Alas, political pooh-bahs of Michigan don’t see it that way, so the cameras are rolling in Cleveland.



Matthew McConaughey (Photo: Wikimedia Commons)


Matthew McConaughey has the starring role in the movie as Rick Wershe’s father, Richard Wershe, Sr.


Bruce Dern and Piper Laurie (Photos: Wikimedia Commons)



Veteran actor Bruce Dern will play the part of Rick Wershe’s grandfather and actress Piper Laurie has the role of his grandmother. Wershe’s father and grandparents are deceased.

Others in the cast include Rory Cochrane and Jennifer Jason Leigh as FBI agents.


Rory Cochrane and Jennifer Jason Leigh (Photos: Wikimedia Commons)



Cochrane was in Argo, Dazed and Confused and Black Mass. Jennifer Jason Leigh received an Oscar nomination for her role in The Hateful Eight. Early in her career she appeared in Fast Times at Ridgemont High.

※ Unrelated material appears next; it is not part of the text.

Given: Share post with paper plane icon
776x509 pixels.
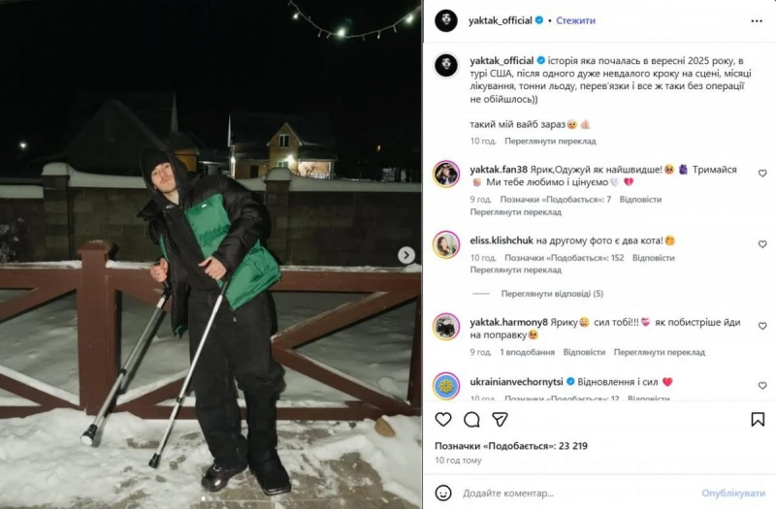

Leigh is known to have been in contact recently with retired FBI agents who were assigned to Detroit during the time Rick Wershe was a paid teen informant. She’s made an effort to research the role, asking questions that will help her bring authenticity to the screen.


R.J. Cyler (Photo: Wikimedia Commons)


R.J. Cyler, the Blue Power Ranger in the Power Rangers movie, recently signed to play the role of Rudell "Boo" Curry, the youngest brother of the family drug gang Rick Wershe infiltrated and informed on for the Federal Bureau of Investigation.

Rick Wershe was recruited by the FBI to become a secret informant because he was known and trusted by the Curry Brothers, a cocaine gang with political connection that had attracted the attention of federal investigators.

Wershe had a most unusual visitor recently. Matthew McConaughey, the actor, spent close to five hours visiting with Wershe at the Oaks Correctional Facility in Manistee, where he is serving his prison term.

McConaughey was accompanied by Scott Franklin, the movie’s producer and Yann Demange, the director.

Wershe says it was a get-acquainted visit. They talked and laughed and shared personal stories. They are about the same age but they are, as Wershe observes, from two different worlds. He was impressed with McConaughey’s interest in playing the role and he marveled that the Hollywood star was “super down to earth.”

“It made me feel great about him playing my father,” Wershe told me. “Funny thing is, me and my Dad always loved him as an actor. I only wish I could tell him that Matthew is playing him, but who knows? Maybe he’s looking down from up there.”

What about the other inmates? How did they feel about a movie star visiting Oaks prison?

“There was a buzz, but nothing big,” Wershe says. “They just thought it was cool that he took the time to come see me.”

Wershe appreciated the response of the prison staff, too. He says everyone behaved professionally and no one pestered McConaughey for autographs or posed pictures.

He doesn’t say so, but you can tell Rick Wershe is impressed and moved by all of this high-wattage attention. But the most important attention of all will come from the Parole Board, presumably next month.

***

Full disclosure: I was hired early in the movie production process by Studio 8, the outfit making the White Boy Rick film, to advise one of the script writers about factual matters regarding Detroit, the Detroit Police Department, city politics and the like. I did not get involved in any of the script writing. My brief role was what might be called an historical adviser.

Currently I am hard at work on a non-fiction book about the Rick Wershe saga and how it fit in to the War on Drugs in the 1980s. There were national and international forces and events that had an effect on what happened to Rick Wershe. I intend to tell that tale.